Will Puerto Rico take marriage to the Supreme Court?
A federal judge in Puerto Rico last week affirmed an existing marriage law after dozens of others have gone the opposite way in the past year. Puerto Rico is part of the 1st U.S. Circuit Court of Appeals, seated in Boston. U.S. District Judge Juan M. Pérez-Giménez, an appointee of President Jimmy Carter, wrote a 21-page opinion that relied on basic principles and legal precedent, points other courts have rejected.
He looked to a 1972 U.S. Supreme Court ruling called Baker v. Nelson. The Baker case involved a gay couple’s attempt to get a marriage license from the state of Minnesota. The state Supreme Court upheld marriage as between a man and a woman. The couple appealed to the U.S. Supreme Court, but the court dismissed the case, saying did not raise a substantial federal question. That case is precedent and still stands. It wasn’t reversed by the Supreme Court’s U.S. v. Windsor decision last summer, and the 1st Circuit upheld it as controlling precedent just two years ago.
The judge also said Windsor, which overturned the federal Defense of Marriage Act, has been wrongly used to knock down voter preference for traditional marriage. That ruling left the statesto decide the marriage question. No fundamental right to other kinds of marital arrangements came from that case.
Pérez-Giménez acknowledged a clear majority of courts of late have struck down state marriage laws, but he called those rulings, “nebulous doctrinal developments.” Those judges have used “ingenuity and imagination” to construct a new form of marriage, he said. He also asked where it would end, this redefining of the “fundamental unit of political order,” that is, the procreative potential of man and woman. Nobody has answered that question. How can we bar polygamy, or marriage between fathers and daughters, if we permit this redefinition to go through?
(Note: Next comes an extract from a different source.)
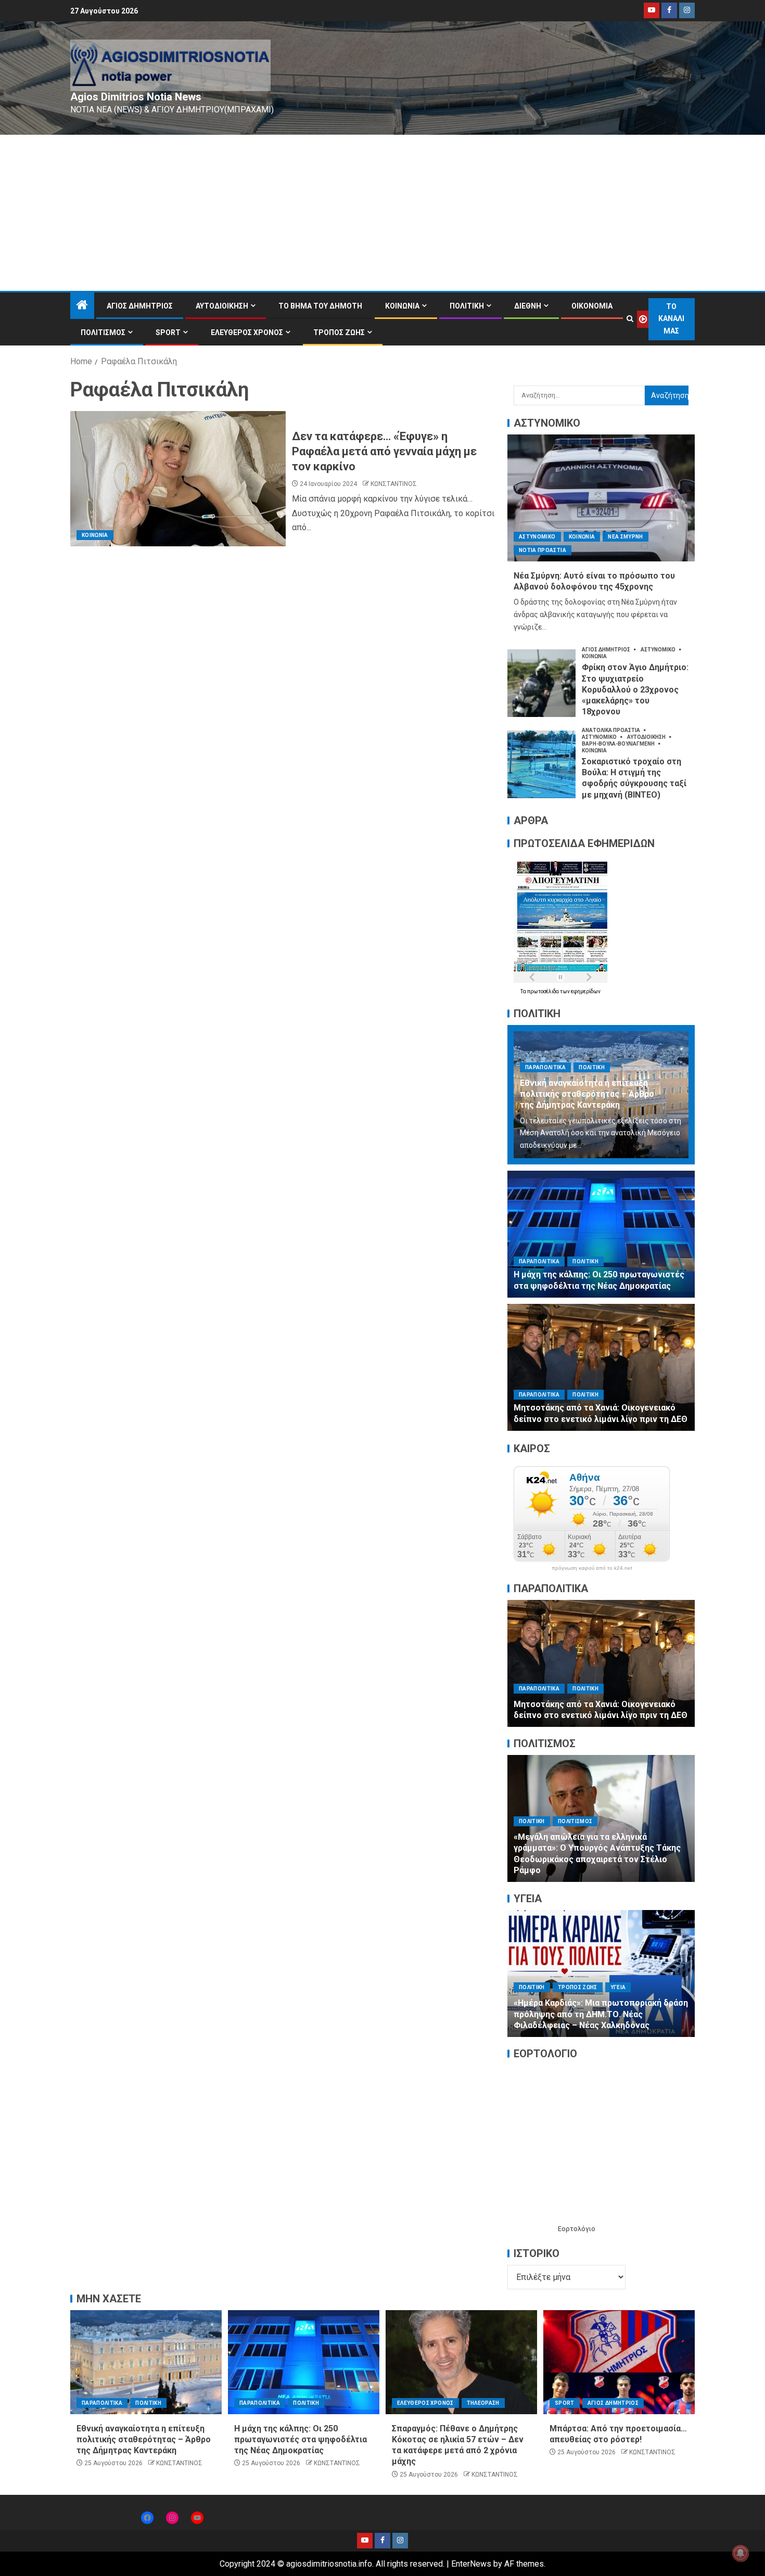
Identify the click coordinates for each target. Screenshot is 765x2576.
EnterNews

Perez-Giminez used phrases like “inexplicable contortions of the mind” and “willful ignorance” to describe this sudden realization that homosexual unions are protected by the Constitution. He even wrote that those affirmations of same-gender marriages mean a “peculiar inability to recall the principles embodied in existing marriage law.”
In short, he said, those other decisions requiring states to issue marriage licenses to same-sex couples are contrived. Pérez-Giménez is the second federal judge to rule recently in favor of the right of a state to define marriage. The other one is from Louisiana. And there’s a third, a state judge from Tennessee. They all broke up a line of rulings againstmarriage as defined by voters and by history. The U.S. Supreme Court usually takes up cases when there is a disagreement among the federal circuit courts, so this opinion out of Puerto Rico helps move that day closer. But first, the 1st Circuit must rule on marriage. Four of its states—Maine, Massachusetts, New Hampshire, and Rhode Island—issue marriage licenses to same-sex couples and did so without being forced into it by the federal courts.